Илья Виницкий - Граф Сардинский: Дмитрий Хвостов и русская культура
В.Л. Боровиковский. Портрет Г.Р. Державина. 1811 © ВМП
Эта злая и меткая шутка Державина пошла гулять по миру. Ее отголоски слышатся во многих эпиграммах и сатирах на тему классического уродства Хвостова и его произведений (будь то книга притч, перевод «Андромахи», переложение «Поэтического искусства» Буало, очередное полное собрание сочинений графа или единственный отпрыск – «пакостнейшее творение графа Хвостова», по словам Вяземского [ОА: I, 633]).
Поборовшись с Богом, Дмитрий Иванович остался хром, как Иаков, и смешон, как мелкий бес.

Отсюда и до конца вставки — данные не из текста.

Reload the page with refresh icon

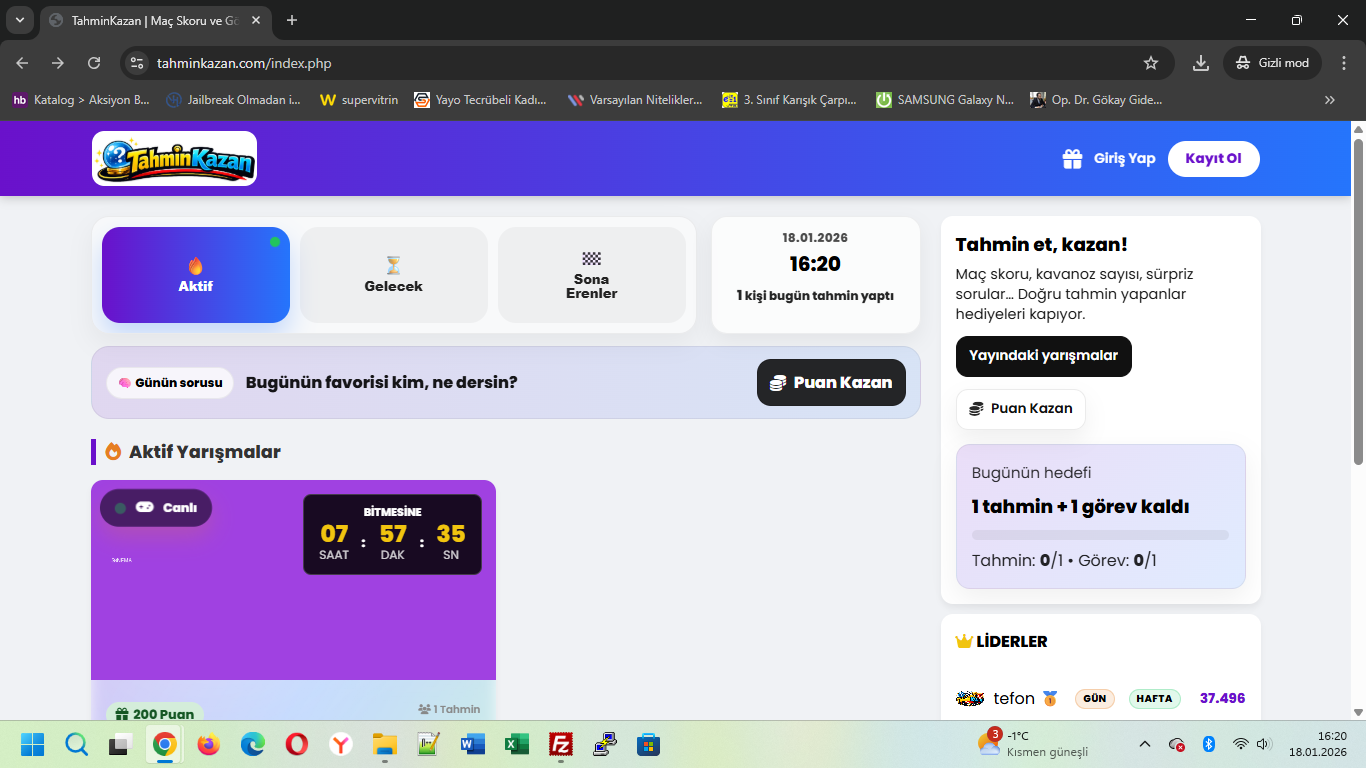[94, 63]
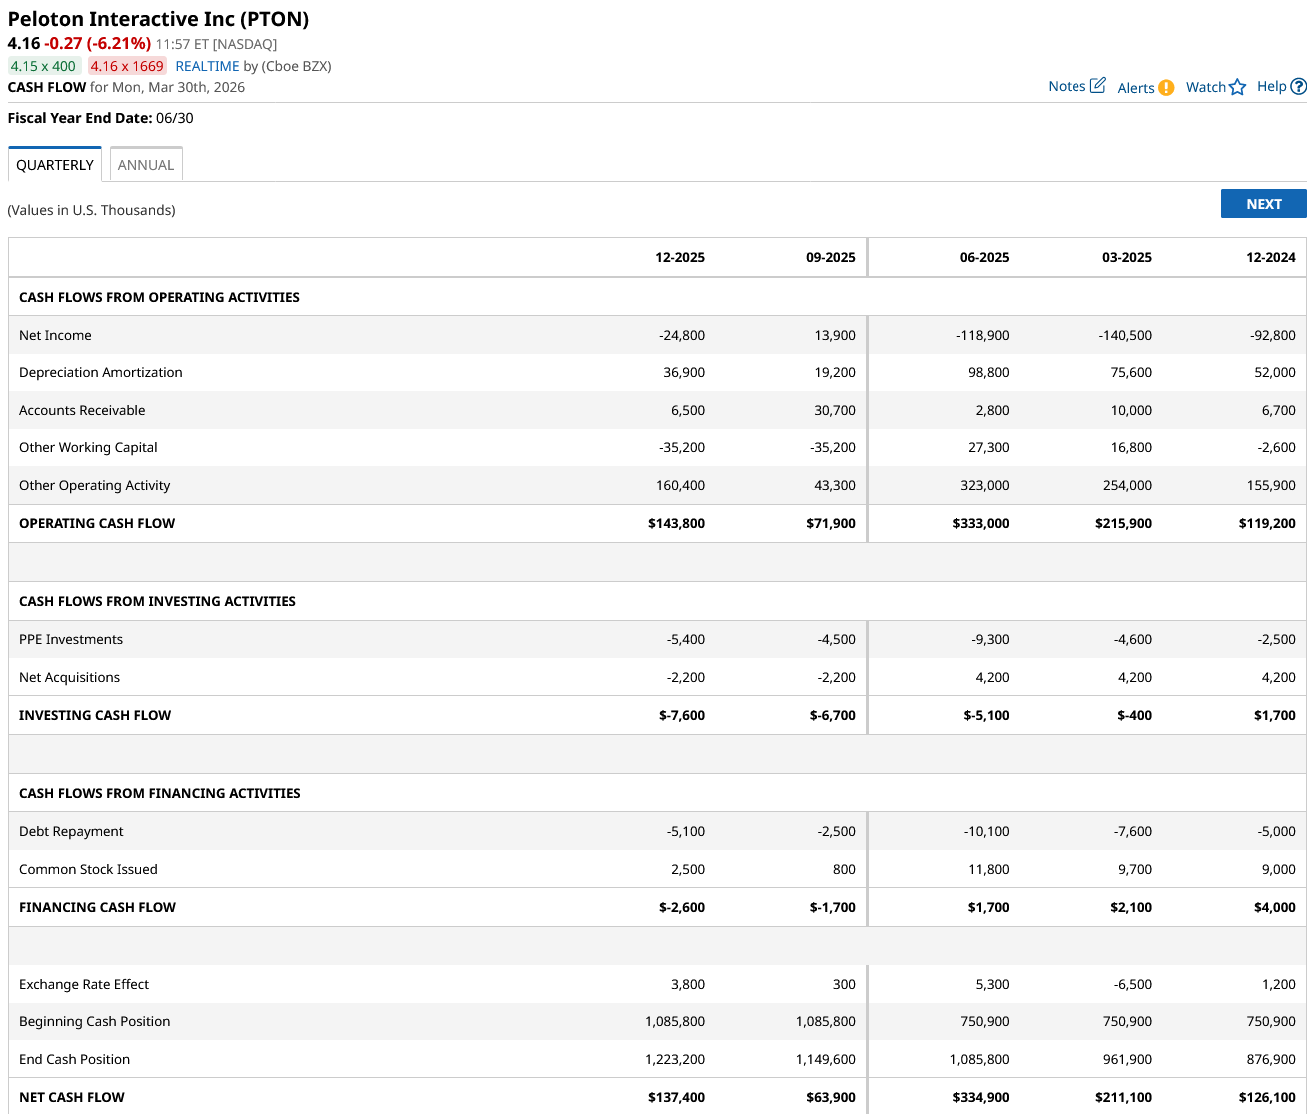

Поставлю вопрос ребром, коллега. А с кем борется Ваш покорный слуга? Чьего влияния я боюсь? Какова моя, так сказать, напряженная научная родословная? Попробую выяснить. Неделю назад у нас в университете прошла конференция. Приехали поэты, переводчики, литературоведы. Я тоже выступал с докладом, о журнале переводов Жуковского «Für Wenige – Для немногих», адресованном его мечтательной ученице – прусской принцессе, будущей русской императрице. Вечером, как полагается, участники конференции собрались на вечеринку в квартире одного гостеприимного друга нашей кафедры, большого любителя грузинской культуры. «Знаете, Илья, – вдруг сказала мне одна поэтесса из Рима, – я слушала Ваш доклад и все пыталась понять, чтó он мне так напоминает». – «И что же?» – «Лекции моего учителя». – «А кто Ваш учитель?» – «Юрий Михайлович Лотман. Я в Тарту училась». Я чуть со стула не упал. Такой комплимент! Или, может быть, она издевается? Или доклад мой был откровенно подражательный?

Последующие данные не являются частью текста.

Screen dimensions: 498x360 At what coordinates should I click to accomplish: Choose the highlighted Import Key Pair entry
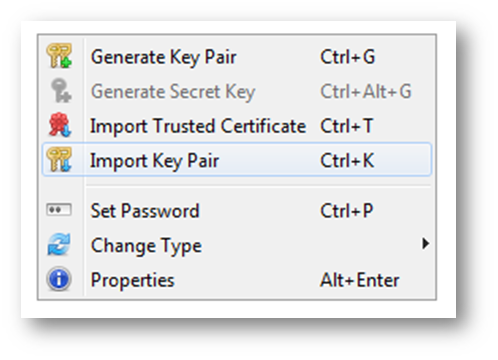(237, 159)
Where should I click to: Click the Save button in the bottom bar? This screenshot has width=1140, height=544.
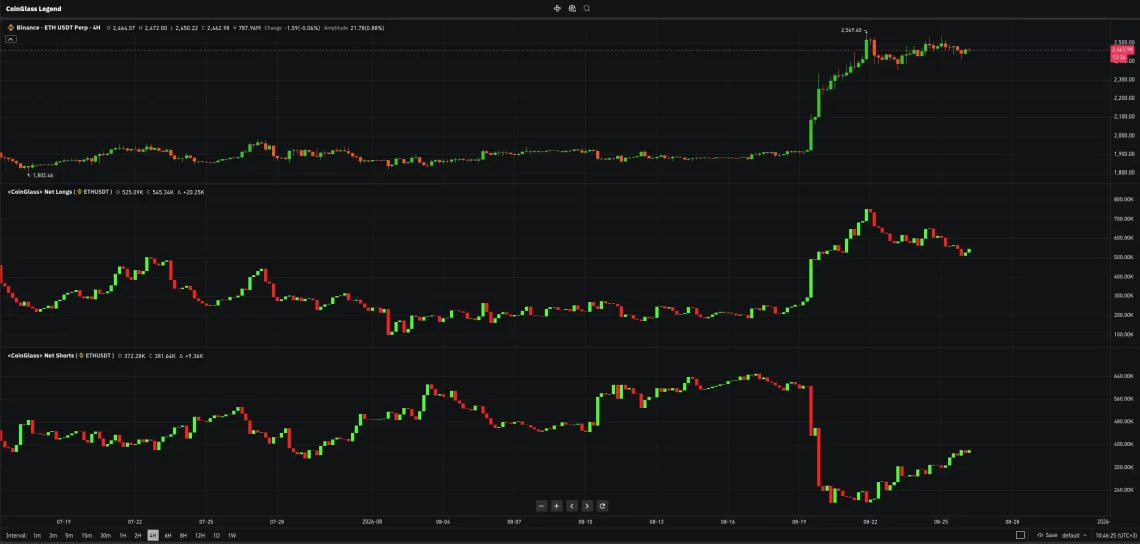click(x=1048, y=535)
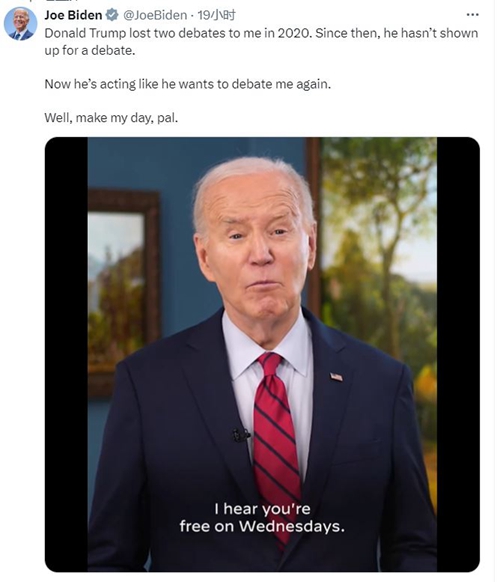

Больную тему затронула поэтесса. Лотман для моего поколения был богом. Я, наверное, прочитал все, что он написал, и едва ли не каждая его новая статья действовала на меня тонизирующе: писать! Особенно меня привлекали его историко-литературные реконструкции: от незаконченного стихотворения до недожитой жизни.

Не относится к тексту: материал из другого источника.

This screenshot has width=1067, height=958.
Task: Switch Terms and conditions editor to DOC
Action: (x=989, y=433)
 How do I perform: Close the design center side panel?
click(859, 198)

Видел я Лотмана только два раза. В первый раз, когда приехал на студенческую конференцию в Тарту. Я читал тогда доклад… о Жуковском (господи, все о нем) в Швейцарии (где я тогда ни разу не был). После доклада была маленькая дискуссия. Я зачем-то стал пылко доказывать, что от литературоведа вовсе не требуется держать максимальную дистанцию от объекта исследования и что иногда можно позволить себе не только личные суждения, но и имитацию стиля самого автора, о котором пишешь, и что такая имитация-реинкарнация (иногда) помогает глубже понять исследуемый текст или вопрос. Кажется, я никого не убедил, и Лотман меня мягко покритиковал за такую позицию (точно не помню: видимо, непроизвольно стер из памяти критику, – но, как вы уже, наверное, заметили, дорогой коллега, я до сих пор продолжаю упрямо верить в то, о чем говорил тогда). Потом, в перерыве, я вышел на улицу. Открываю дверь – какой свежий воздух! И говорю зачем-то вслух: «Господи! Как хорошо!» И тут слышу голос откуда-то справа: «Молодой человек, я с вами совершенно согласен!» Это был, как Вы можете догадаться, Юрий Михайлович. Он стоял рядом и курил. Когда по возвращении в Москву меня спрашивали друзья: «Ну, как Лотман?», я честно (хотя и не без некоторого лукавства) отвечал: «Он был со мной совершенно согласен»[98].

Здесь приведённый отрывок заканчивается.